● **Task description**: Find the line with "The width and height of the screenshot is (1020, 549)." in the entries below. Repeat it, every following line, and the line with "Open cheekyexploits username in header", exactly and with nothing added.

==== Supplied information

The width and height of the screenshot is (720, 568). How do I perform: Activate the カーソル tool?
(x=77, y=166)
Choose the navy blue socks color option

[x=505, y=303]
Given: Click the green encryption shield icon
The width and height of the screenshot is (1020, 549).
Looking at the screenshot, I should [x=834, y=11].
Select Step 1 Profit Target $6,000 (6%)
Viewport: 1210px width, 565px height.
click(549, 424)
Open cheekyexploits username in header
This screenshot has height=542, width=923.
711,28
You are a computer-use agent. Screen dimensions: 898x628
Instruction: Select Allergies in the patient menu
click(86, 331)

========
==== Supplied information

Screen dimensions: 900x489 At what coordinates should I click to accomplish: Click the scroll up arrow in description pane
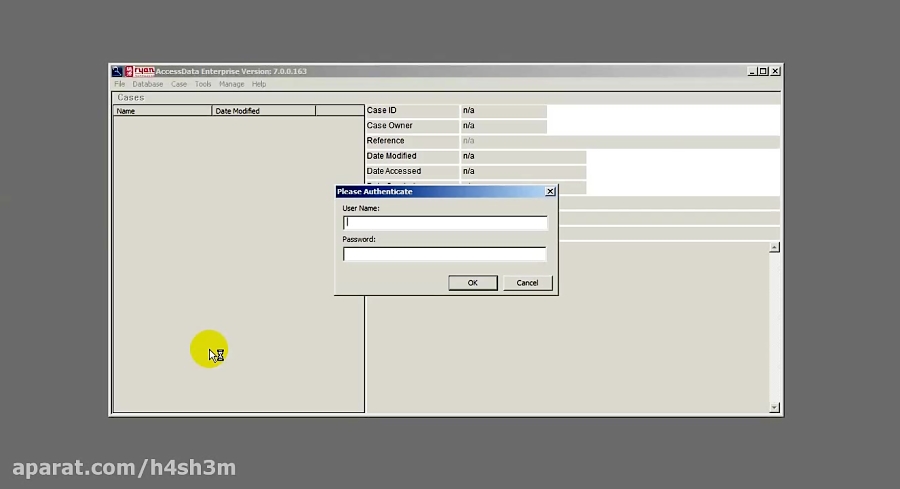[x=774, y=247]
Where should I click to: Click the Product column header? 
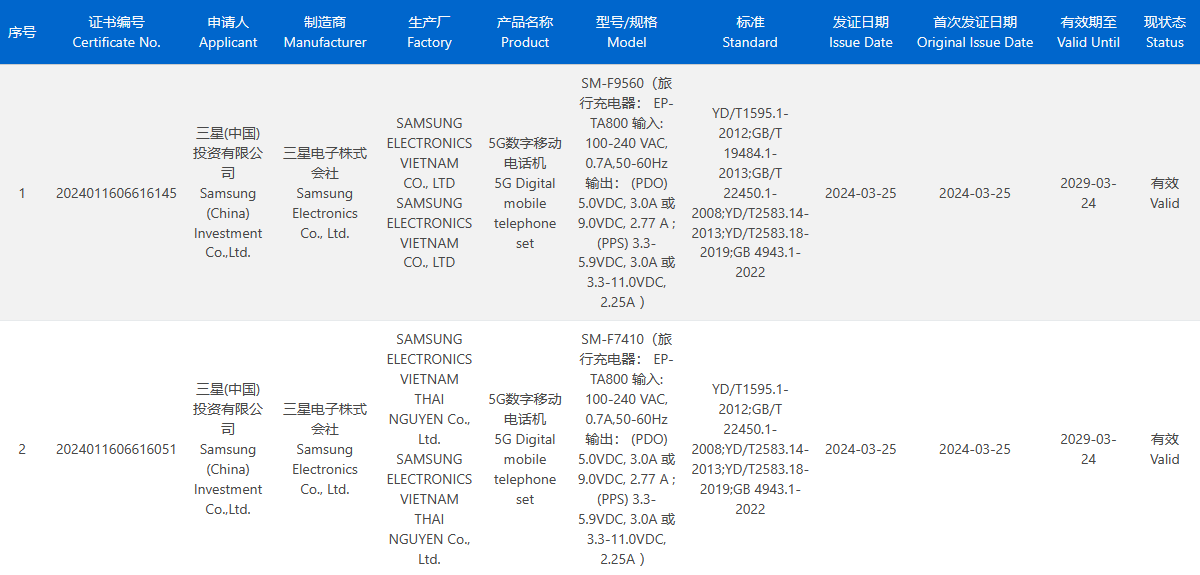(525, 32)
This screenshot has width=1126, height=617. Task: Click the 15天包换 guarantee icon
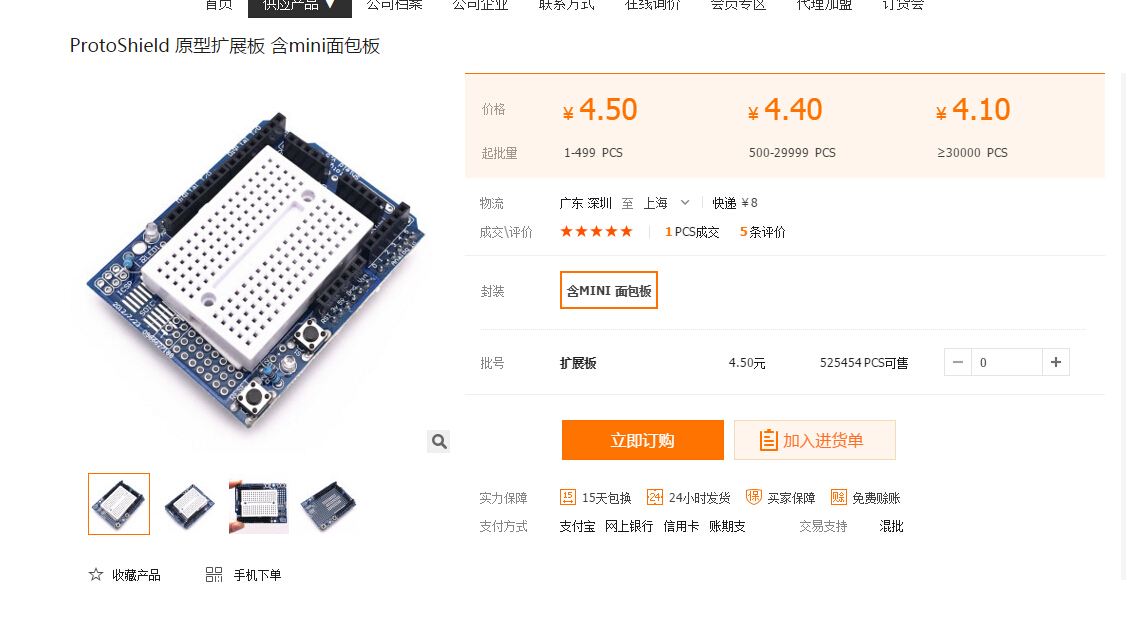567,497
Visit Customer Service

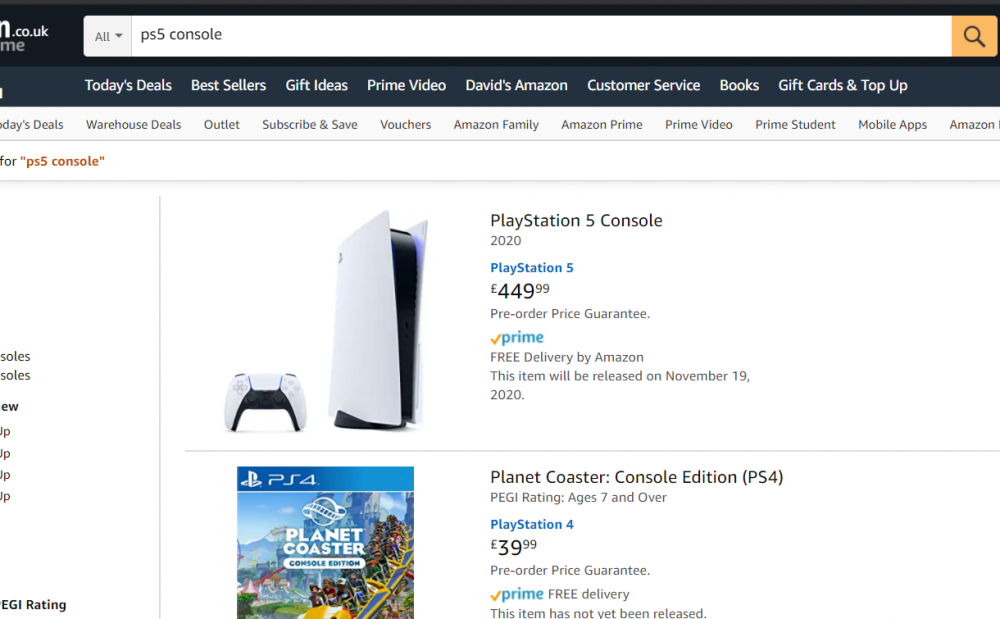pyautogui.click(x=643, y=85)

========

● **Response to the exercise**:
The width and height of the screenshot is (1020, 549).
Looking at the screenshot, I should [x=834, y=11].
Select Step 1 Profit Target $6,000 (6%)
Viewport: 1210px width, 565px height.
click(549, 424)
Open cheekyexploits username in header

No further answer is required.